Ademais, o atual sistema de votação, por boletim, em papel, mantém como importante virtualidade democrática uma relativa independência de requisitos tecnocráticos, ao acolher como seus escrutinadores quaisquer cidadãos com um mínimo de escolaridade, e baseia-se em uma longa experiência há muito consolidada. De facto, o sistema de votação do atual regime constitucional tem mantido intacta, desde o início, a confiança sólida dos cidadãos: nomeadamente, salvo situações pontuais, sem relevância no cômputo nacional, não regista um histórico de alegações de fraude eleitoral. Podem, ainda assim, apontar-se-lhe alguns problemas, entre os quais, conforme ficou bem patente nas últimas eleições legislativas, se incluem as condições de acesso ao voto por parte de nacionais residentes no estrangeiro. Naturalmente, estas são legítimas preocupações para quem se mobiliza pela causa da qualidade da democracia e do combate à abstenção. Sim, haverá que proceder a uma urgente modernização do voto postal, tornando-o muito mais acessível e eficaz.
Da mesma maneira, há que promover um melhor esclarecimento dos cidadãos eleitores, e dos seus representantes, sobre as alternativas que a via tecnológica poderá oferecer no campo eleitoral. Para o efeito, importa, antes de mais, conhecer o estádio atual da implementação do voto eletrónico nas instituições da nossa sociedade civil, nomeadamente as ordens profissionais e os sindicatos, mas também as associações, universidades, clubes desportivos e, inclusive, os partidos políticos. Será igualmente vantajoso fazer-se preceder o inevitável debate público, sobre o tema, de estudos de opinião em que se ausculte os portugueses acerca da sua motivação para o voto eletrónico remoto, nas duas principais vertentes a considerar: a funcionalidade e a segurança do voto.
Efetivamente, ainda que a avaliação das potenciais vulnerabilidades de um qualquer sistema de televoto pertença, como competência especializada, a peritos habilitados na área tecnológica, nem por isso a assunção dos eventuais riscos que o mesmo possa acarretar - para o caráter pessoal, seguro e secreto do voto - deixará de resultar de uma decisão política e, portanto, sujeita ao exame responsabilizador da opinião pública.

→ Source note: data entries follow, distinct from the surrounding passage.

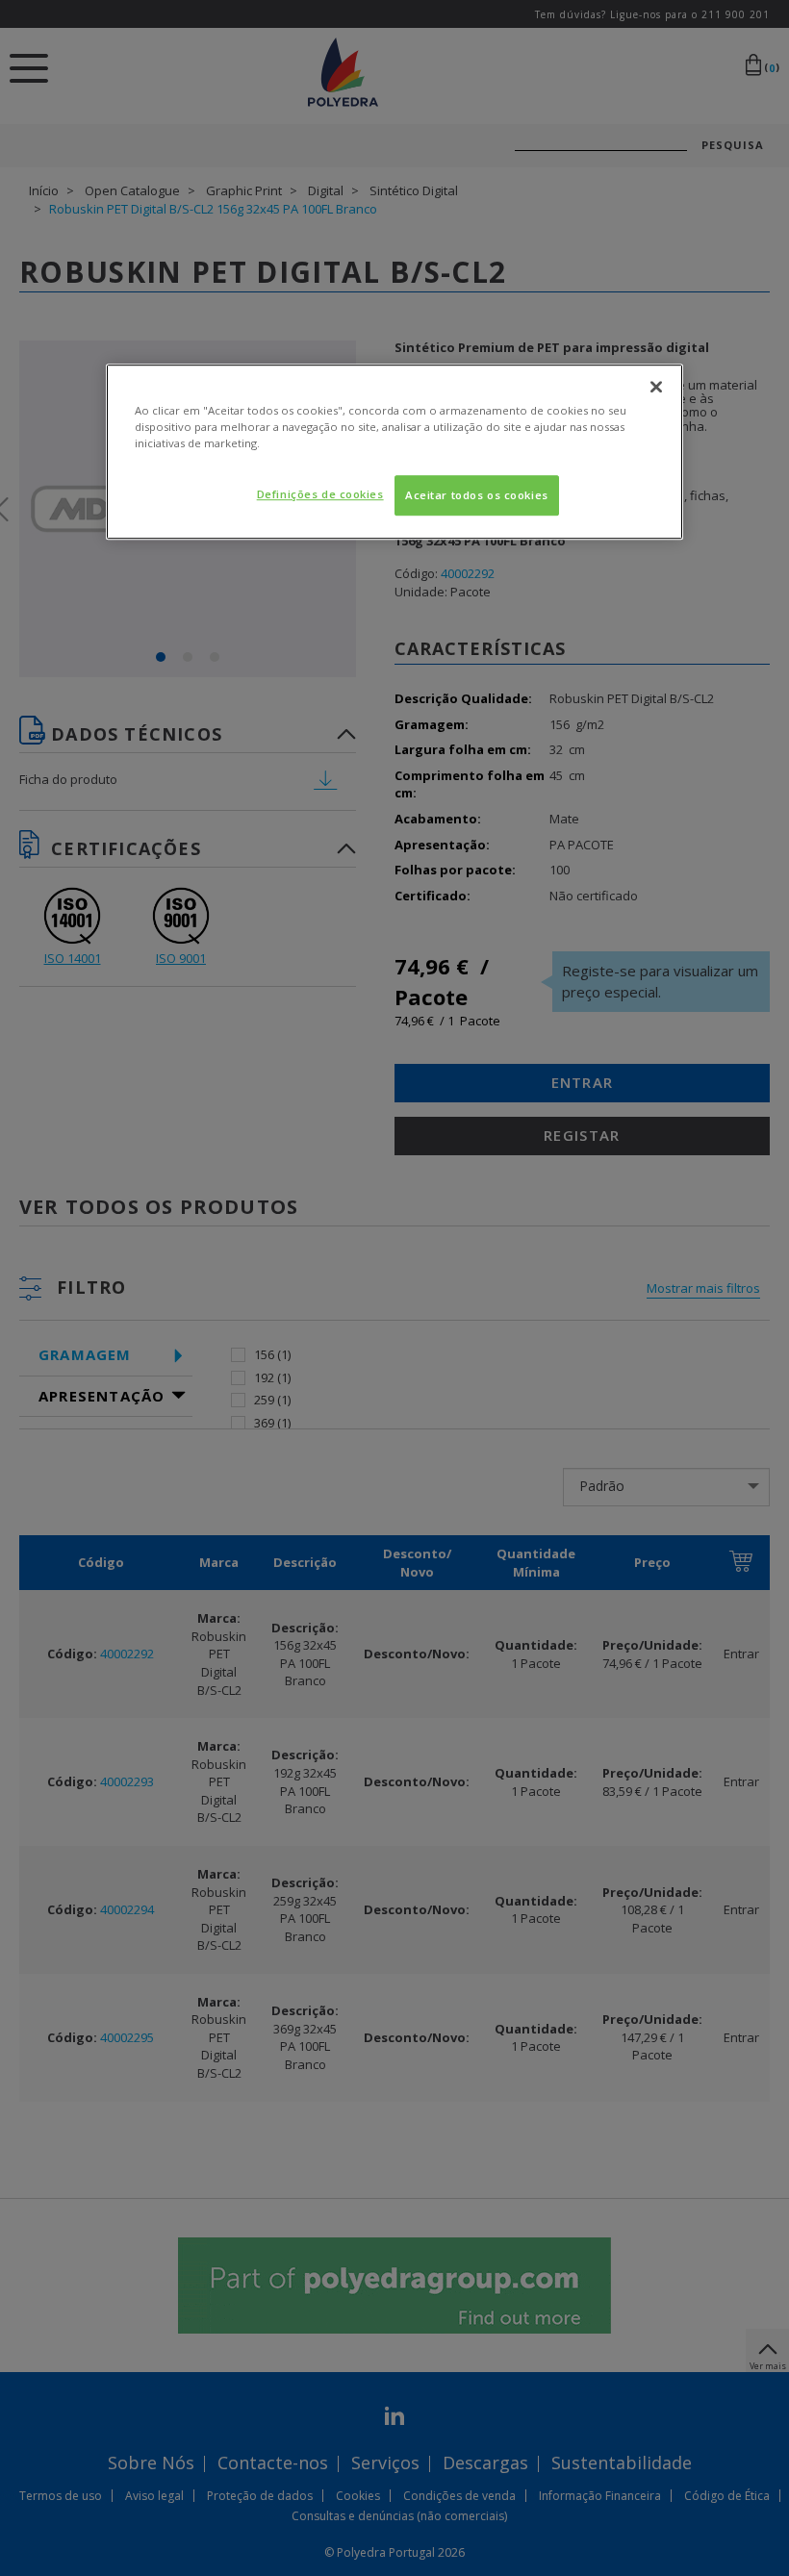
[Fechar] (656, 387)
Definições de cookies (320, 494)
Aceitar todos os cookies (476, 495)
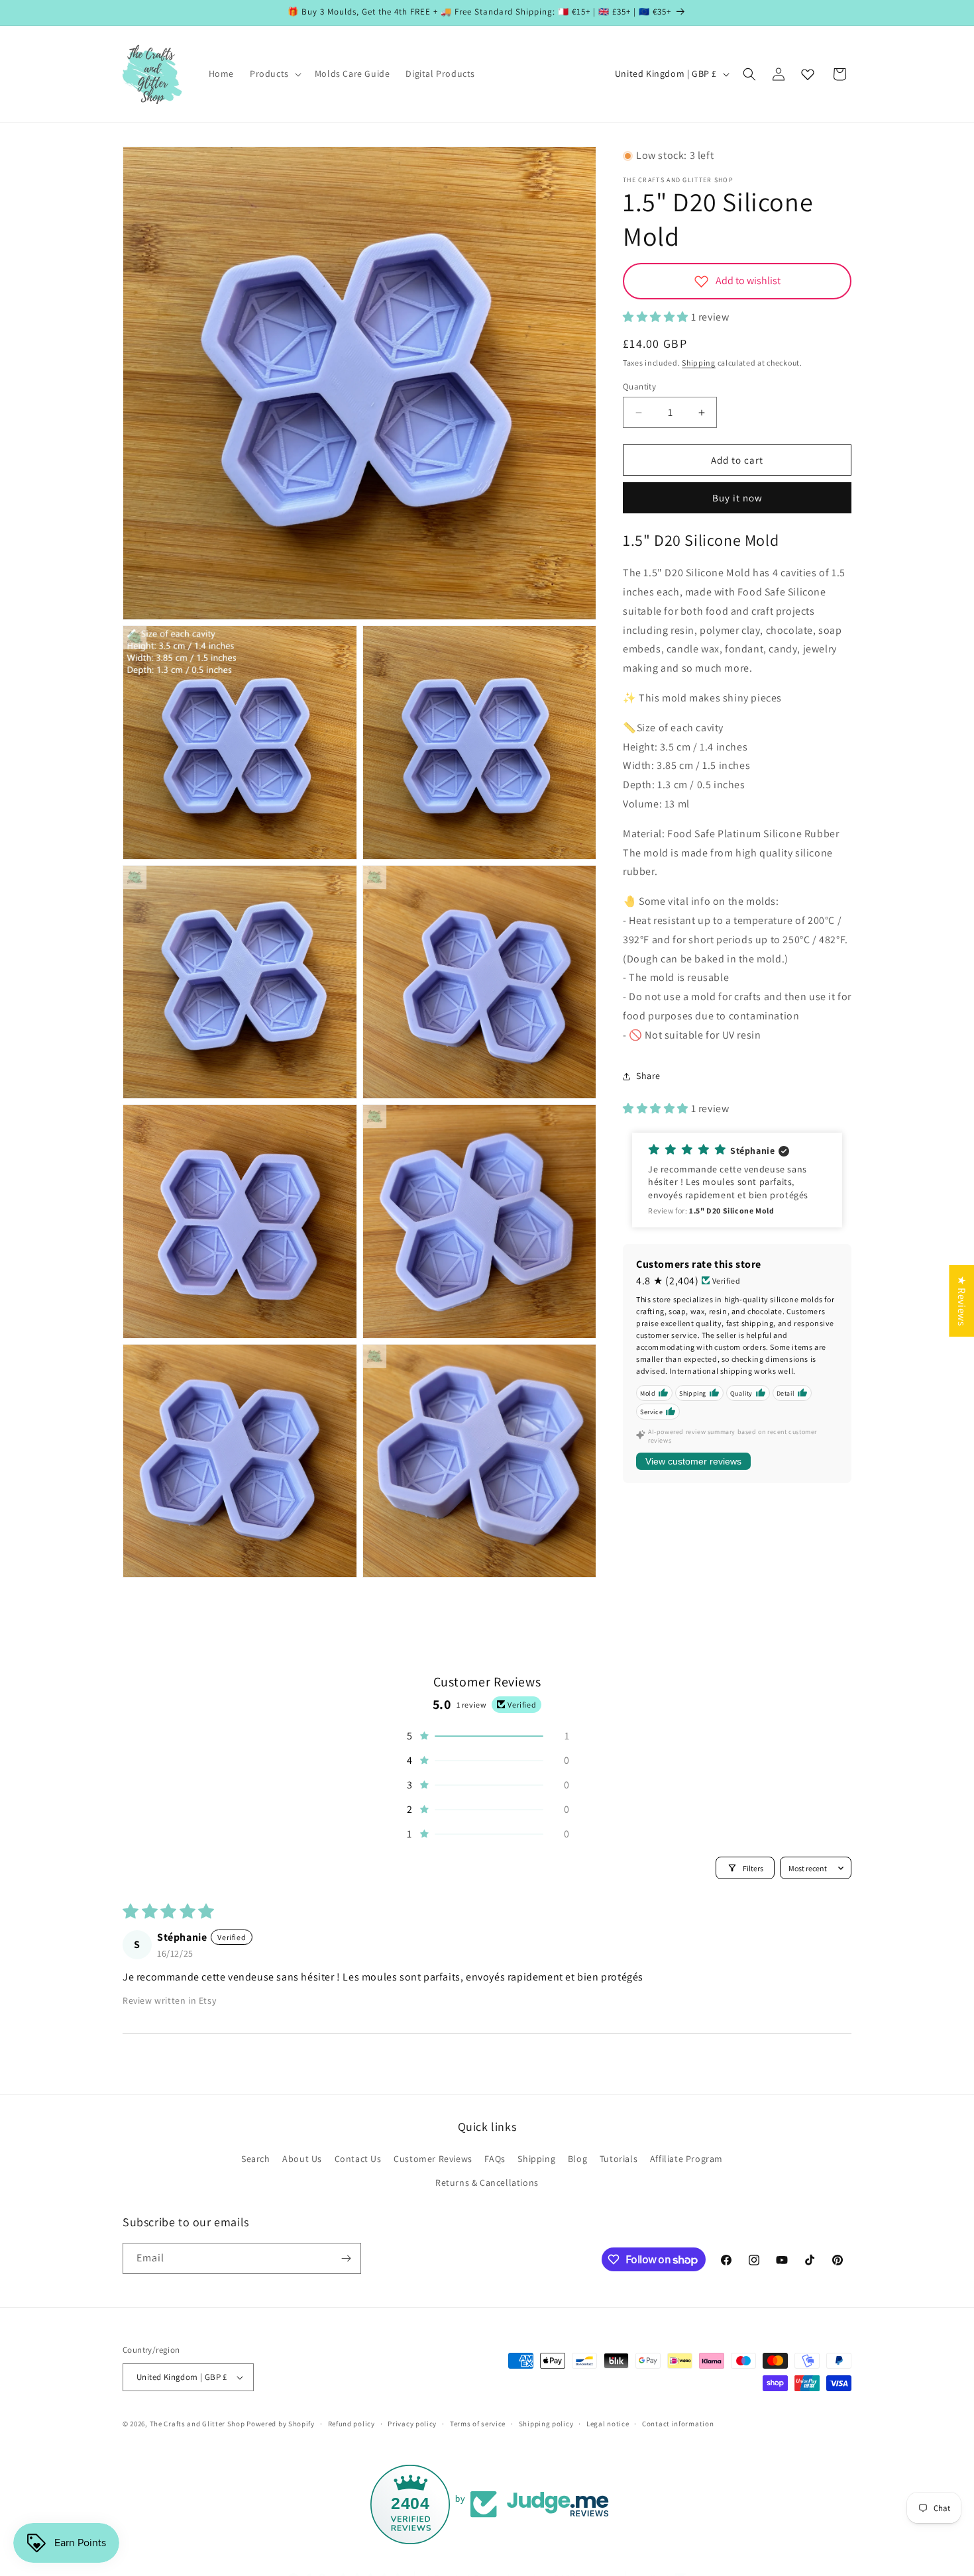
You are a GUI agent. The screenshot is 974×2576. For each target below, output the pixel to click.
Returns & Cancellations (487, 2183)
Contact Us (358, 2159)
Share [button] (648, 1076)
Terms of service (478, 2423)
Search (255, 2159)
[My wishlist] (807, 74)
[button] (274, 73)
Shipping (699, 363)
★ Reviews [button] (962, 1300)
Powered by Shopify (280, 2423)
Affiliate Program (686, 2159)
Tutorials (618, 2159)
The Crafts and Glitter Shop (197, 2423)
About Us (302, 2159)
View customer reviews (693, 1461)
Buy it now (737, 497)
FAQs (494, 2159)
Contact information (678, 2423)
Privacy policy (412, 2423)
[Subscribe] (345, 2258)
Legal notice (607, 2423)
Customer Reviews (433, 2159)
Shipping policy (546, 2423)
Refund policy (351, 2423)
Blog (577, 2159)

De resto, a pretendida adaptação será tanto mais natural quanto melhor se for implementando uma cultura endógena de utilização do televoto, baseada na experiência vivida, assim se proporcionando uma transição gradual, de baixo para cima, em direção ao estabelecimento do novo método.
[1] As informações contidas neste parágrafo baseiam-se nas intervenções produzidas em «Comunidades Portuguesas: Reforma das Leis Eleitorais», Sessão de Reflexão que teve lugar na Assembleia da República, Auditório António Almeida Santos, no passado dia 3 de maio de 2022. Mais recentemente, algumas notícias divulgadas pela imprensa escrita (10 de fevereiro de 2023) vieram corroborar a persistência das ditas intenções.